#### PASSAGE PROVIDED ####

Sorry you're in that mess and good luck.


----------



## Acorn (Dec 16, 2010)

OP, I don't disagree with your point of view on these issues, but I do need to post to say that I hope you go about approaching these issues in a much different way than you describe them here.

Within three paragraphs, you have judged your husband's behavior to be: disrespectful, inappropriate, insulting, degrading, undermining and disrespectful. And while that might be true, if you approach him with that attitude, you probably aren't going to get very far. Remember, you are the one asking him to change. 

The other thing is, when you say "you'd consider" meeting him halfway and you "feel like you'd be willing" to try things, have you actually done those things or is that something you just tell yourself? For example, one thing that I've heard a lot here is an agreement that if he's thinking about having some private porn time, he ask you first if you'd like to have some fun. If he did this each time, how often would you take him up on it?

Just some things to think about. I think the trick is to get a discussion going about a middle ground, which may be him making the changes you ask for and you making a firm commitment to work with him in filling the voids left behind.


----------



## Acorn (Dec 16, 2010)

OP - I just read some of your other posts and I mistakenly assumed you have been with this guy for much longer (I'm now understanding that it's been about 2 years and he has trouble even saying he loves you.)

With that in mind, oh my gosh, get out now while you still can. You don't have a whole lot invested, and you'll thank yourself later.


----------



## Nucking Futs (Apr 8, 2013)

jld said:


> Why?


Because you threatened to damage your marital relationship if he didn't violate his principles. 

Maybe you didn't mean it that way but if not I could use some explanation of what you meant by "consequences in the marriage."


----------



## A Bit Much (Sep 14, 2011)

I may be able to get past the first obstacle of flirting, as long as I wasn't disrespected in any way. I know plenty of men that have the general thought that flirty behavior is completely benign. It's fun, it's not to be taken seriously.

The second item is trickier. He has laid down the law so to speak and will NOT be flexible here. If it did NOT impact your sex life, then there wouldn't be anything wrong with it IMO. Since it affects you directly and you do without? Well there is the problem. He's willing to keep up a behavior that hurts you. That's the bottom line. 

He has to choose not to hurt you. Will he? Doesn't sound like it.


----------



## Blonde (Jan 7, 2013)

For me those are dealbreakers. I have worked hard in counseling to grow a backbone so my husband knows that there will be no turning back if he decides to cross the lines. (I have a long history of being a codependent doormat)


----------



## Starstarfish (Apr 19, 2012)

He's basically told you, OP, he'd prefer porn to sex with you. He's happy going weeks without sex as long as he's getting his on his own. This isn't a conflict to resolve. He's told you straight up for him it's not a problem, therefore, there's nothing to resolve.

The only thing for you to decide is if you are willing to put up with feeling ignored, insulted, and disrespected and happy to go celibate for weeks at a time. If you aren't, its time to move on.


----------



## jld (Dec 1, 2013)

Nucking Futs said:


> Because you threatened to damage your marital relationship if he didn't violate his principles.
> 
> Maybe you didn't mean it that way but if not I could use some explanation of what you meant by "consequences in the marriage."

#### RECORDED DATA ####

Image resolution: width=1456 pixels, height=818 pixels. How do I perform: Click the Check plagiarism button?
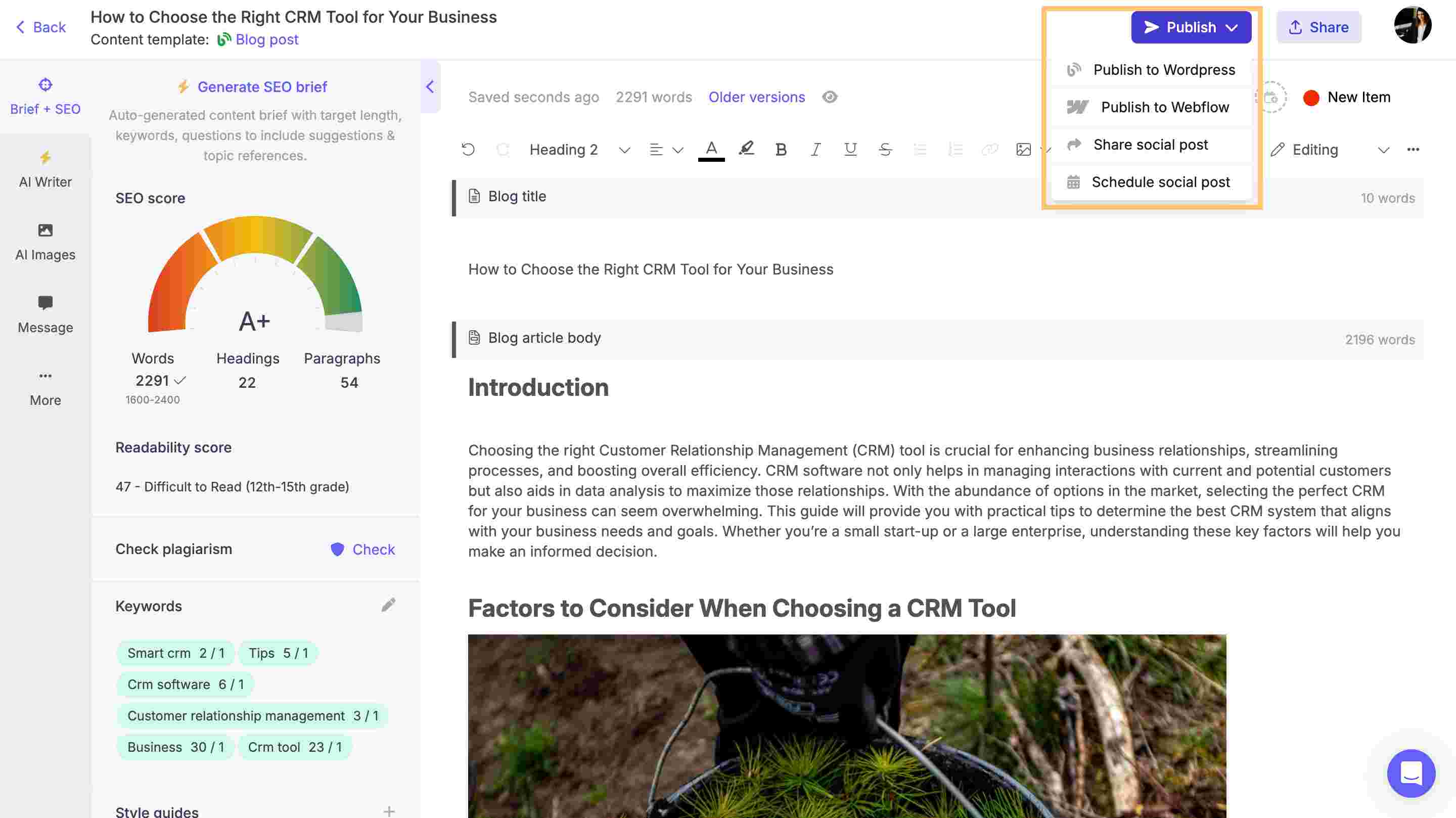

####

### TO-DO LIST
1/ In the relationship advice thread, about how long does Acorn say the original poster has been with this partner?
2/ Carry on the relationship advice thread from the point where it stops.
The material has no connection to the relationship advice thread.

### ANSWERS TO THE EXERCISES
1/ About two years.

2/
At the time I said it, to me it constituted a break in our shared values. I don't know if I would really divorce over that, but as a wild thought, yes, that passed through my mind. I have a temper, and I probably said as much, or at least got that thought across.

But in the last paragraph of my post, I think I said the consequences now would be a cold shoulder for a little while. 

We can talk about everything, Nucking Futs. Even when we disagree, we can still talk and still love each other and still put it all back together afterwards. Even when I say really hurtful things. The union is very strong, in great part to dh's love and commitment to me. 

Dh just doesn't take my words and actions personally. He has his boundaries, like how he votes, but that doesn't prevent him from just covering me with his love, totally embracing who I am with that blanket of love, including my very strict political ideas.


----------



## married tech (Jan 18, 2014)

> How do you resolve conflicts that cannot be resolved?


Beatings? :scratchhead:


----------



## Nucking Futs (Apr 8, 2013)

jld said:


> At the time I said it, to me it constituted a break in our shared values. I don't know if I would really divorce over that, but as a wild thought, yes, that passed through my mind. I have a temper, and I probably said as much, or at least got that thought across.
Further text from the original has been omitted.